** Opening DATA PROVIDED block **

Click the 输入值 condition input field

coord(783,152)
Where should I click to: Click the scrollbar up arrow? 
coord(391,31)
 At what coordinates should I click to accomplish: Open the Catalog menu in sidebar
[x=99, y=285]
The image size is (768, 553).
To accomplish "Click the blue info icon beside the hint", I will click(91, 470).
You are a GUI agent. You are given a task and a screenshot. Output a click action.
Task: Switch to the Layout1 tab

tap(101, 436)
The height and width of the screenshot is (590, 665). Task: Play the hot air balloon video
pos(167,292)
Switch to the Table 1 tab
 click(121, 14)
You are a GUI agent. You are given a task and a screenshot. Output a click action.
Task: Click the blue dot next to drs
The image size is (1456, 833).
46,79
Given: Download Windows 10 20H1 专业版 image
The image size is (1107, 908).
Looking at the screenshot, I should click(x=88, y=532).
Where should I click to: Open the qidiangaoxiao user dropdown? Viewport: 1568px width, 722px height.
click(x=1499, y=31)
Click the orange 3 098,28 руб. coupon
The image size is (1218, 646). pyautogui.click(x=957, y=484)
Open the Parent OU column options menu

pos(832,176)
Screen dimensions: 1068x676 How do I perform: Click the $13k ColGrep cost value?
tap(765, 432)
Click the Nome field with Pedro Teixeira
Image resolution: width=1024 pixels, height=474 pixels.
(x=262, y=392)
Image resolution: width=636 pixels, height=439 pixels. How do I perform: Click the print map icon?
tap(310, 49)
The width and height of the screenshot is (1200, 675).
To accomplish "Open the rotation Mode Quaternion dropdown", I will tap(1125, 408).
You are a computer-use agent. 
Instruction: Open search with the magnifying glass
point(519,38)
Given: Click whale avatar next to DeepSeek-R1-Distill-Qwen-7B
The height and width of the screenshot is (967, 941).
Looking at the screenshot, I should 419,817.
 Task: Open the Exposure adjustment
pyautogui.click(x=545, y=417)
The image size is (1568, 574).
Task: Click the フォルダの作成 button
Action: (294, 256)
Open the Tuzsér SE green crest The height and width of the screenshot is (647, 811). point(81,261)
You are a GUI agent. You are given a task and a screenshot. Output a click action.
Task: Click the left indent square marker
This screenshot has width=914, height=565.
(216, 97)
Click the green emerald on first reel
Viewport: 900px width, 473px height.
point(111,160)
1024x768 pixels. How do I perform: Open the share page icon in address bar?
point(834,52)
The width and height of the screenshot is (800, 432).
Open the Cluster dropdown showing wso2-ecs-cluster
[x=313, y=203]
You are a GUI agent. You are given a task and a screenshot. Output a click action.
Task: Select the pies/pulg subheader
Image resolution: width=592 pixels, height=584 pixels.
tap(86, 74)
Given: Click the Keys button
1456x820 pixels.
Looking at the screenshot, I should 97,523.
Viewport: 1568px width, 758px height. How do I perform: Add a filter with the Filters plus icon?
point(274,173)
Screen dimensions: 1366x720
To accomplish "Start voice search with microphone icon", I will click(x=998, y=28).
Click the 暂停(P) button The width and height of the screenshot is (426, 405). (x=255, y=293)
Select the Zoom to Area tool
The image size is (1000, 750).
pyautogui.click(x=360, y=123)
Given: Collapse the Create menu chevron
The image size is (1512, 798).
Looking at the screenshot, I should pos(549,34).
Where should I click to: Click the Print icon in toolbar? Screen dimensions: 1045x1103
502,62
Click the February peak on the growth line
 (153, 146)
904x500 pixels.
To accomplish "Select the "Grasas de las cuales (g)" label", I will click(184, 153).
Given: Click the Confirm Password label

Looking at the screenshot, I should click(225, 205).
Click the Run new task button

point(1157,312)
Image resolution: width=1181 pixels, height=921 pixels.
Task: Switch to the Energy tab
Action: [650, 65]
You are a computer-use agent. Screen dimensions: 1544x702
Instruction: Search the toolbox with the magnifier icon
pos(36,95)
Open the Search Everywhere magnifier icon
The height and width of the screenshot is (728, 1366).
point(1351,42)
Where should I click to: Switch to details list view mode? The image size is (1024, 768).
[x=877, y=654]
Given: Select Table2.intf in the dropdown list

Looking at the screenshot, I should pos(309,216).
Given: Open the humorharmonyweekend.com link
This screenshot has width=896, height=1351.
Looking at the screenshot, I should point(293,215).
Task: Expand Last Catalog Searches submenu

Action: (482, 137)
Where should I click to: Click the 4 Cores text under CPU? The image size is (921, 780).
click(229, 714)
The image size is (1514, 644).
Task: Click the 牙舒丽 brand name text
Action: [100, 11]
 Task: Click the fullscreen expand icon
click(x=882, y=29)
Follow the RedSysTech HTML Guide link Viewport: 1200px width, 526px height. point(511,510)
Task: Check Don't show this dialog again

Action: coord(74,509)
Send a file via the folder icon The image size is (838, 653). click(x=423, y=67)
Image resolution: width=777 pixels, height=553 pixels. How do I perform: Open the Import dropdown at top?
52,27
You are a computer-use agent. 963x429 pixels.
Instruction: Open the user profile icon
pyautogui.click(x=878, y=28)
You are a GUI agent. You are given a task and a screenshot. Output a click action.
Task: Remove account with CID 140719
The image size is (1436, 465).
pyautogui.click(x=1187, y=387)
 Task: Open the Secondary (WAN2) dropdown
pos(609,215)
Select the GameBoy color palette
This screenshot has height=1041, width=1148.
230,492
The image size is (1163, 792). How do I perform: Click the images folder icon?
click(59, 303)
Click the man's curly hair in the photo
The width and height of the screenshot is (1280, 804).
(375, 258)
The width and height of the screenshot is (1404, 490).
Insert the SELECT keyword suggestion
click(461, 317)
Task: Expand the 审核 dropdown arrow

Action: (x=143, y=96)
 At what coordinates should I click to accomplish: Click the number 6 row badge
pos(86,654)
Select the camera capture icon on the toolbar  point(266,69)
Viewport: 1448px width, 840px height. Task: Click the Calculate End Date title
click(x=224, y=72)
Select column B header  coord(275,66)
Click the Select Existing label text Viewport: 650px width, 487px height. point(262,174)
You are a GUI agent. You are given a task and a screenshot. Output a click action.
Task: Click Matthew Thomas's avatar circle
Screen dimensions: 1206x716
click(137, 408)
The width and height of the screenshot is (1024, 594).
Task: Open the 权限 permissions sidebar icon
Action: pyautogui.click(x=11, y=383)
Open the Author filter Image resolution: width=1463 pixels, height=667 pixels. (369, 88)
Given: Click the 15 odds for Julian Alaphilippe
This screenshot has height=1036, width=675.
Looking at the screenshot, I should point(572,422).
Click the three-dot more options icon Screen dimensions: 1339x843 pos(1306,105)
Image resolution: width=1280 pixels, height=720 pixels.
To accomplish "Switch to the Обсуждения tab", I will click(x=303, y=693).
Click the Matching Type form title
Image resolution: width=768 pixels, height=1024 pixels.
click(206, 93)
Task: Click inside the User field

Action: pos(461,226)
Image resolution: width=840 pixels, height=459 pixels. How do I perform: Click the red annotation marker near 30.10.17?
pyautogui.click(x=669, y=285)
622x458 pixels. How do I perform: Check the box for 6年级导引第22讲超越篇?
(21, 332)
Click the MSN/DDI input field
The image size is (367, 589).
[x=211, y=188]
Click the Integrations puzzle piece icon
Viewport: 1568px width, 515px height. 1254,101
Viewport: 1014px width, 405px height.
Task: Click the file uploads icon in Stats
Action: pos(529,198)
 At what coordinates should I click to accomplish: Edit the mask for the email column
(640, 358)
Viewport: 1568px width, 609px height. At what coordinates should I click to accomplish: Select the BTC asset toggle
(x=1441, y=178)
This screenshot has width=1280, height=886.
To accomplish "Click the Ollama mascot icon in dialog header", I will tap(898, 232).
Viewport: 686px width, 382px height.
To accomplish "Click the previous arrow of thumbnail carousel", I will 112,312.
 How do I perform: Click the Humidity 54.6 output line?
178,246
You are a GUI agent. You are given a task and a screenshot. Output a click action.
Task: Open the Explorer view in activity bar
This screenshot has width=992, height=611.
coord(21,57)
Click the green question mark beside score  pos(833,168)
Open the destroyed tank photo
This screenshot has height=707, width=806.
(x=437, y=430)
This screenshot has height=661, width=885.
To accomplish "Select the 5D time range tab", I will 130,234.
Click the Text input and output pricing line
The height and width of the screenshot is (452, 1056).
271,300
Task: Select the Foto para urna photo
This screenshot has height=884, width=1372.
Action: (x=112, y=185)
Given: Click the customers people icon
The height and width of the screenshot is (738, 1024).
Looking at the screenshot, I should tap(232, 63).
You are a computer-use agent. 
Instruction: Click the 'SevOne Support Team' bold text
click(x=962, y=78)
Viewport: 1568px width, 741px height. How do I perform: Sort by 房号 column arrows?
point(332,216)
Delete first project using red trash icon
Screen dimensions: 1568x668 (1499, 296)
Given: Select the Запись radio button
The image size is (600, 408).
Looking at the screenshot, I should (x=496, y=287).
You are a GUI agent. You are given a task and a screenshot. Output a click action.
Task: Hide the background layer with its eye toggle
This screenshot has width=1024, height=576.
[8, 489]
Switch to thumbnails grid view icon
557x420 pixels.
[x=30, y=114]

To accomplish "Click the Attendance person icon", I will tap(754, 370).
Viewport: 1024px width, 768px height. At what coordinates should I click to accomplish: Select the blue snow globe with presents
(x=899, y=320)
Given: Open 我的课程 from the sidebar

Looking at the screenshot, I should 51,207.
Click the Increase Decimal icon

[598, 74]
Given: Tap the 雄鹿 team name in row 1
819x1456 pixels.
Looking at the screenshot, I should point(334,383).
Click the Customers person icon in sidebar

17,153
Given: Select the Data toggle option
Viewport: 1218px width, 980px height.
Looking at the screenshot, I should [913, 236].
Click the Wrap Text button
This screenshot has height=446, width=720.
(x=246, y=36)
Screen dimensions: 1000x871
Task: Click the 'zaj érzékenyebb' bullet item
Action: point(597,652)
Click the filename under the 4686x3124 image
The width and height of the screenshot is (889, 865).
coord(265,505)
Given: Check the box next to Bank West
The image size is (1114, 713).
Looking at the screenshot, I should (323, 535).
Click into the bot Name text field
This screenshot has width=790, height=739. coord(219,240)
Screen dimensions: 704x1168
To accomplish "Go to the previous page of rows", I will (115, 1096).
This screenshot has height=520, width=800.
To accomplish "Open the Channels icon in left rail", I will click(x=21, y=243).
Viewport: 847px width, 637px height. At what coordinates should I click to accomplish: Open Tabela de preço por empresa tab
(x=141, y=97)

** Closing DATA PROVIDED block **

§ WHAT YOU SHOULD DO
Quote the listing above, but only from the line that shows "Open the Parent OU column options menu" through the line that shows "Given: Click whale".

§ YOUR RESPONSE
Open the Parent OU column options menu

pos(832,176)
Screen dimensions: 1068x676 How do I perform: Click the $13k ColGrep cost value?
tap(765, 432)
Click the Nome field with Pedro Teixeira
Image resolution: width=1024 pixels, height=474 pixels.
(x=262, y=392)
Image resolution: width=636 pixels, height=439 pixels. How do I perform: Click the print map icon?
tap(310, 49)
The width and height of the screenshot is (1200, 675).
To accomplish "Open the rotation Mode Quaternion dropdown", I will tap(1125, 408).
You are a computer-use agent. 
Instruction: Open search with the magnifying glass
point(519,38)
Given: Click whale avatar next to DeepSeek-R1-Distill-Qwen-7B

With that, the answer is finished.